Tag Archives: RW2010

“Kieszenie przeszłości” Aneta Rzepka

Jakiś czas temu obiecałam sobie, że już nigdy więcej nie sięgnę po żadne powieści obyczajowe, ponieważ zwyczajnie mnie one nudzą. Ale tym razem zaciekawił mnie mocno opis i fragment książki, więc postanowiłam ją jednak przeczytać. No i nie żałuję.

Bohaterkami “Kieszeni przeszłości” są dwie dziewczyny: Ola, obecnie pani prezes rodzinnej firmy oraz Kornelia, maturzystka. Obie borykają się w życiu z różnymi przeciwnościami losu. Ola, która od dziecka czuje się gnębiona przez własnego ojca (zarówno psychicznie, jak i fizycznie), ciągle dąży do doskonałości. Bycie idealną to cel jej życia, we wszystkich właściwie jego aspektach. Biorąc przykład ze związku własnych rodziców, Ola woli nie wiązać się z mężczyznami. Jej związki są przelotne, przygodne i nic nie warte, oparte jedynie i wyłącznie na szybkim seksie. Kornelia natomiast musi stawić czoła nie tylko swoim własnym demonom, ale również tym, które dręczyły jeszcze kiedyś jej matkę. Kornelia jest dziewczyną subtelną i delikatną, tkwi w związku z chłopakiem, który brakiem szacunku i brutalnością usiłuje ją całkowicie od siebie uzależnić. Na szczęście za namową przyjaciółki Kornelia w końcu z nim zrywa i niedługo potem wiąże się z kimś innym.

W powieści szybko pojawiają się też Marcin i Błażej. Marcin, dotychczas bawidamek, lubujący się w krótkich, typowo erotycznych przygodach z kobietami, teraz zafascynowany jest cichą i delikatną Kornelią. Błażej z kolei zwraca uwagę na Olę.

Akcja powieści rozgrywa się na przestrzeni kilku miesięcy. Oczywiście wymieniona przeze mnie czwórka bohaterów, to nie wszystkie postaci “Kieszeni przeszłości”. Spotkamy tu jeszcze przyjaciół głównych bohaterów, matkę Oli – Katarzynę, babcię Kornelii, znajomych, sąsiadów i kilka osób, które wywierają ważny wpływ zarówno na akcję książki, jak i na jej bohaterów. A sama książka liczy sobie trzysta pięćdziesiąt stron i dzięki krótkim podrozdziałom, czyta się bardzo szybko.

Minusy? Mnie osobiście drażniła narracja.

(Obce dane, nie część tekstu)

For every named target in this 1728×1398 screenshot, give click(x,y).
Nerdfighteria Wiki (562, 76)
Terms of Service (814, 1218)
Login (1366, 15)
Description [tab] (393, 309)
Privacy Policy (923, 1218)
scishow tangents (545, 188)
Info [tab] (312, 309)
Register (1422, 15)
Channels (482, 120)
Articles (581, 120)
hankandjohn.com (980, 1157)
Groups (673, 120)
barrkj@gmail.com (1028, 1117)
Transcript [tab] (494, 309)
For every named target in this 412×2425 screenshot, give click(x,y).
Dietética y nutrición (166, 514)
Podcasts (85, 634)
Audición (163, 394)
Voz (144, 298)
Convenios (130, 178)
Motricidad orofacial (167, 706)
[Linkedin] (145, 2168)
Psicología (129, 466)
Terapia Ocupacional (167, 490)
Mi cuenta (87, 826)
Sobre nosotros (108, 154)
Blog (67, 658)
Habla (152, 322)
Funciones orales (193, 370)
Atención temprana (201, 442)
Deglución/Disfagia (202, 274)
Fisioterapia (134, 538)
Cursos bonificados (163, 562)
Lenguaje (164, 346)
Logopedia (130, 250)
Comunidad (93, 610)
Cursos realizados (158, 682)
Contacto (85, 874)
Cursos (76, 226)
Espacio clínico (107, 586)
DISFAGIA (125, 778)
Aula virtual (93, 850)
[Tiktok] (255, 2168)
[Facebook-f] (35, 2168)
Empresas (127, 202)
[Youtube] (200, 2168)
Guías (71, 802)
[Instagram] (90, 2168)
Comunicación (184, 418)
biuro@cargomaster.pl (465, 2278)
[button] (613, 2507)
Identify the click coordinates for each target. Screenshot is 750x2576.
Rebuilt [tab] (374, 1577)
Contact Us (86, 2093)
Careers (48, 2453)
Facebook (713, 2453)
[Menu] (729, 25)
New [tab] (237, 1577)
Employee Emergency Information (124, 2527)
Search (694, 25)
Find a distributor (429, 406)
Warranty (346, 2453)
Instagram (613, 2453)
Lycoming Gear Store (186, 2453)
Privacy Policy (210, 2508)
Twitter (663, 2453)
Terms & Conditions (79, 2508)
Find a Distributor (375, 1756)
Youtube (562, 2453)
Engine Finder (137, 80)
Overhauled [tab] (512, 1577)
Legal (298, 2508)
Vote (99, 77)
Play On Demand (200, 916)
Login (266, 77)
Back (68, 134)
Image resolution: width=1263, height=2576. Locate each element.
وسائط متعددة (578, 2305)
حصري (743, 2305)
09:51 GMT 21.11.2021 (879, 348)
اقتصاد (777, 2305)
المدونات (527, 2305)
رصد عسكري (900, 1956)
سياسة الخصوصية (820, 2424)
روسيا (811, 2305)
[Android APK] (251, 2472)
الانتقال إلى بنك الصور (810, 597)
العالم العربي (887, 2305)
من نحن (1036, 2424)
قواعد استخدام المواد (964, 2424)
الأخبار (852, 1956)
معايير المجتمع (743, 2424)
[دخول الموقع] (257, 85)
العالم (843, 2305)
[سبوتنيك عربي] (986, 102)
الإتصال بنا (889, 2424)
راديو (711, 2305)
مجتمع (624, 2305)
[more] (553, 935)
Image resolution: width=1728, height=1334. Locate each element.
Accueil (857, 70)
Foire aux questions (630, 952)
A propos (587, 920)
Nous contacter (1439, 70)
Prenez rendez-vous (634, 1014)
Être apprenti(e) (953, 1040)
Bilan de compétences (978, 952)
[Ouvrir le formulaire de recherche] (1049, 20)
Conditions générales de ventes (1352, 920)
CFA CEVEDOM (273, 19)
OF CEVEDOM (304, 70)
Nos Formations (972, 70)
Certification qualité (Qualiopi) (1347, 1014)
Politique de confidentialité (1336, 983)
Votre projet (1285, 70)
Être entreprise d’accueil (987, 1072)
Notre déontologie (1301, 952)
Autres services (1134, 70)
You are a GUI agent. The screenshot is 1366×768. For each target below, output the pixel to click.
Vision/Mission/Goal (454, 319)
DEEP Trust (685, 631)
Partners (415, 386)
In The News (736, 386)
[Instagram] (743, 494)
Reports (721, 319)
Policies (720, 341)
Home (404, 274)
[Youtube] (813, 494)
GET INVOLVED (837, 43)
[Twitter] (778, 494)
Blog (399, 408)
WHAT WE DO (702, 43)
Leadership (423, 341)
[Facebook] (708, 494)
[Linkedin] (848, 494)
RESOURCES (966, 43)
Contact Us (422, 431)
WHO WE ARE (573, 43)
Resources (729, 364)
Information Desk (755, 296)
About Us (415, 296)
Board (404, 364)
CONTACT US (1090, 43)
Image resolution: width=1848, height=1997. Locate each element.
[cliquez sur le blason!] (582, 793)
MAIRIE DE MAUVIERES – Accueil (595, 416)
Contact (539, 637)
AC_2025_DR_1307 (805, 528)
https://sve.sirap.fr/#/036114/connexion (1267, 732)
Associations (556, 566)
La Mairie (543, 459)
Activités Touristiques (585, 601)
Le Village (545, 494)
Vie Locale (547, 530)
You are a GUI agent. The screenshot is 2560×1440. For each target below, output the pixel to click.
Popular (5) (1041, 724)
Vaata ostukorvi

Rozdział czytamy w trzeciej osobie, za chwilę mamy przeskok do osoby pierwszej i już za moment ponownie czytamy o kimś w osobie pierwszej, ale opowiada już kto inny niż przez chwilą. Nie lubię zabiegów tego rodzaju. Burzą one rytm całości, wprowadzają bałagan i chaos. Chwilami czułam się przez te zmiany jakbym oglądała program typu “Szpital” albo “Ukryta prawda”. Programów w tym stylu też nie lubię: akcja i za chwilę reakcja w formie wypowiedzi wszystkich zainteresowanych. Jest to uciążliwe i do książki w ogóle mi nie pasuje. W samej historii, która toczy się w paru różnych aspektach, pojawiało się zbyt wiele zbiegów okoliczności – czy to wada? Chyba nie, ale po prostu zwróciłam na to uwagę.

Nie podobało mi się też, że o pewnych sytuacjach dowiadywaliśmy się z opisów autorki, ale już po fakcie. Choćby o wizycie w pracowni plastycznej, o pobycie jednej z bohaterek w szpitalu, o jakiejś poważniejszej sprzeczce. Zamiast skonfrontować bohaterów ze sobą lub daną sytuacją, autorka po prostu krótko pisze, że wydarzyło się wczoraj to i to. I na ogół zamyka ów opis w dwóch, trzech zdaniach. Czasem też pewne dialogi brzmiały sztywno, ale to akurat naprawdę tylko czasem.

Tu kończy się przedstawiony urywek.